I am currently reading Timothy Keller's The Reason For God. The book has two sections. The first is a general apologetice work with no new insights. The second part, however, gets down to the implications of Christian doctrine in the lives of followers of Jesus. In a chapter in which he is dealing with the Trinitarian doctrine of God, he states the following on page 216:
If there is no God, then everything in and about us is the product of blind impersonal forces. The experience of love may feel significant, but evolutionary naturalists tell us that it is merely a biochemical state of the brain.
But what if there is a God? Does love fare any better? It depends on what you think God is. If God is unipersonal, then until God created other beings there was no love, since love is something that one person has for another. This means that a unipersonal God was power, sovereignty, and greatness form all eternity, but not love. Love then is not the essence of God, nor is it the heart of the universe. Power is primary.
When I read this today on my lunch break, I was stunned as Keller seemed to me to have unwittingly described exactly what is wrong with the JWs. The pursuit for any JW is not the pursuit of love, but the pursuit of power. The power of holding "priviledges", becoming a MS, becoming an Elder, and moving into the more powerful positions within the Elder Body, e.g., Watchtower Study Conductor, Presiding Overseer, Service Overseer, et al. For JW women it is marrying a man that is moving up in the Org, as having a husband with those ambitions will give the wife power.

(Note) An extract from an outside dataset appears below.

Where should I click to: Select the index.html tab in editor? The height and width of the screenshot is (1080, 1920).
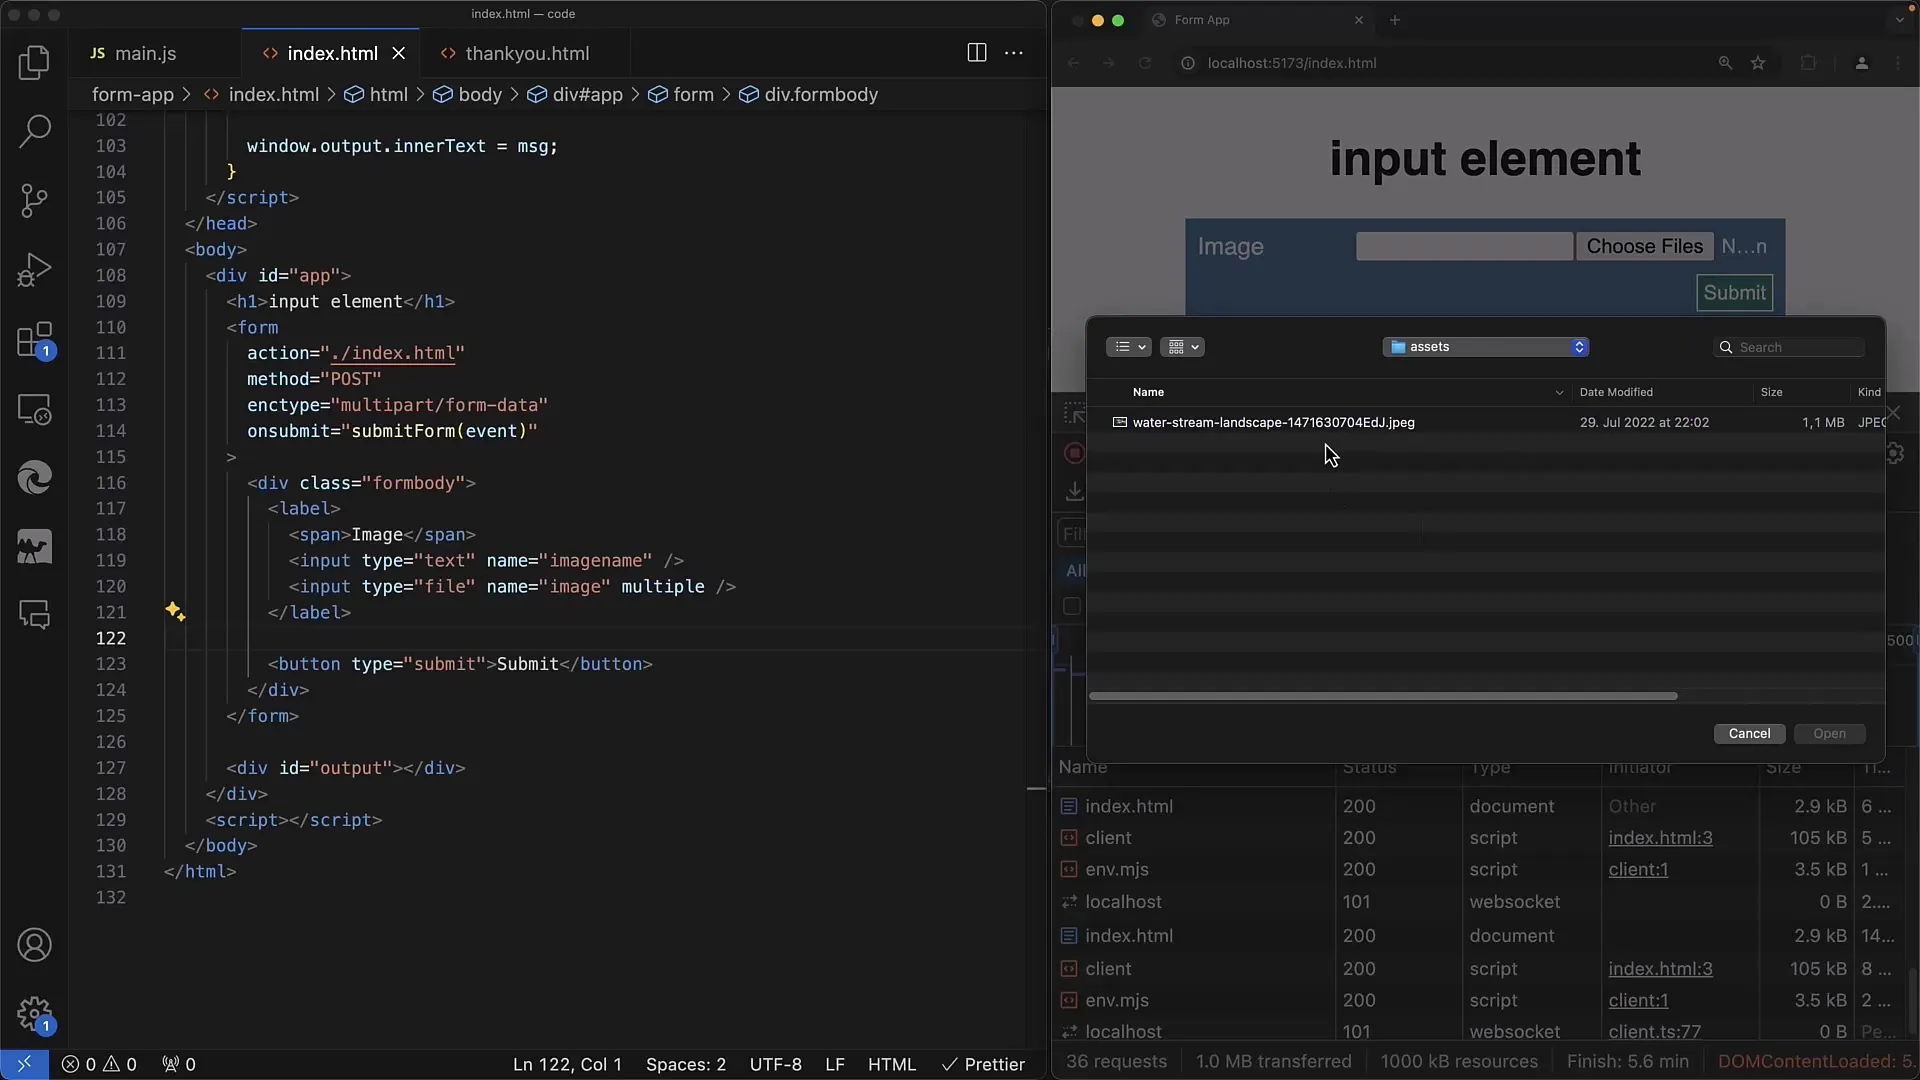click(x=332, y=53)
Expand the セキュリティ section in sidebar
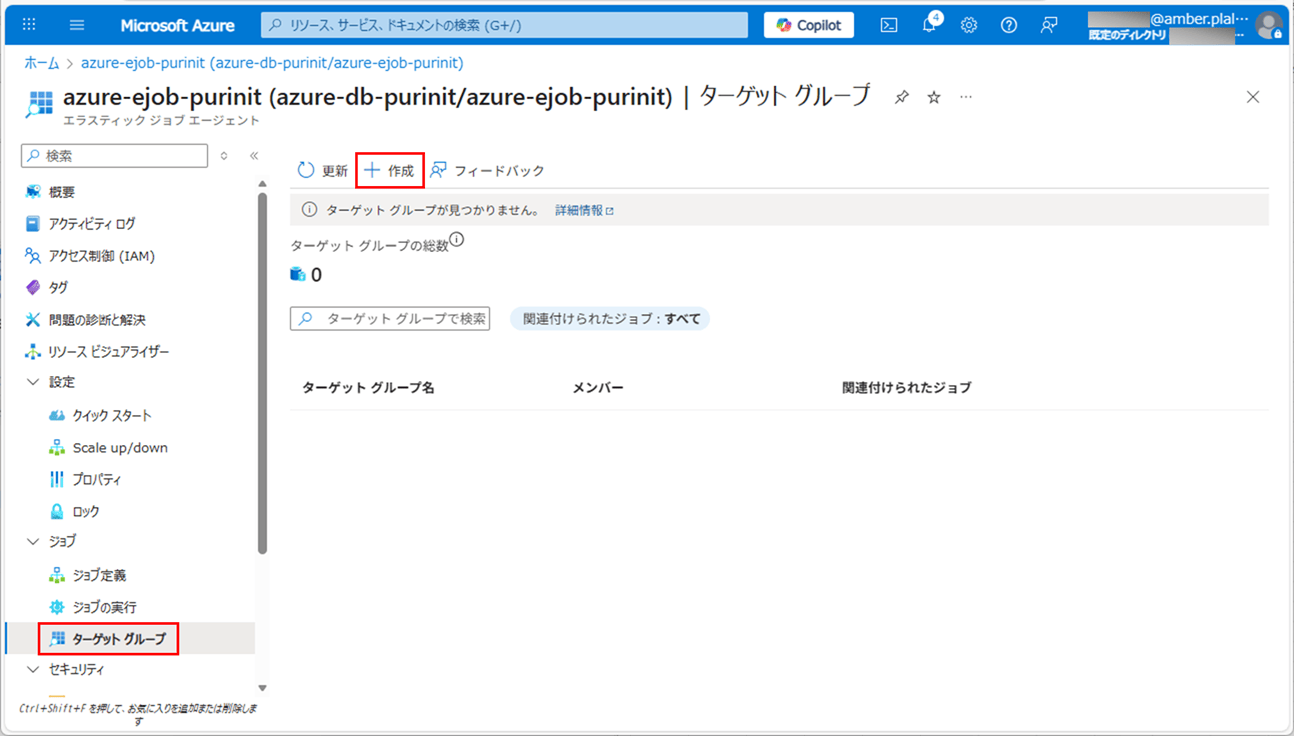Viewport: 1294px width, 736px height. [33, 669]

Ultimately, I think that the JW view of Jehovah (that he is not a trinity) fits Keller's description, and because Jehovah is all about power, then it only follows that those who worship Jehovah are motivated by power. Keller also describes power in rather unflattering terms (page 59):
The tendancy of religious people, however, is to use spiritual and ethical observance as a lever to gain power over others and over God, appeasing him through ritual and good works. This leads to both an emphasis on external religious forms as well as greed, materialism, and oppression in social arrangemements. Those who believe they have pleased God by the quality of their devotion and moral goodness naturally feel that they and their group deserve deference and power over others.
How does a person gain power within the JWs? By simply doing the things that are required: Performing the right amount of hours in door-to-door work, answer with the appropriate comment, be seen with the right people, etc. Once a male meets the requirements, then that male will be moved into a position of power, and that male can then get the "deference and power" he feels he deserves from the rank-and-file.
My question is, do you think that Keller accurately describes how things are in the Org? Do you agree with my application of Keller's thoughts on God and how it applies to the JWs? Does the type of God they worship reflect the lack of love they show to others, especially to those that are not JWs?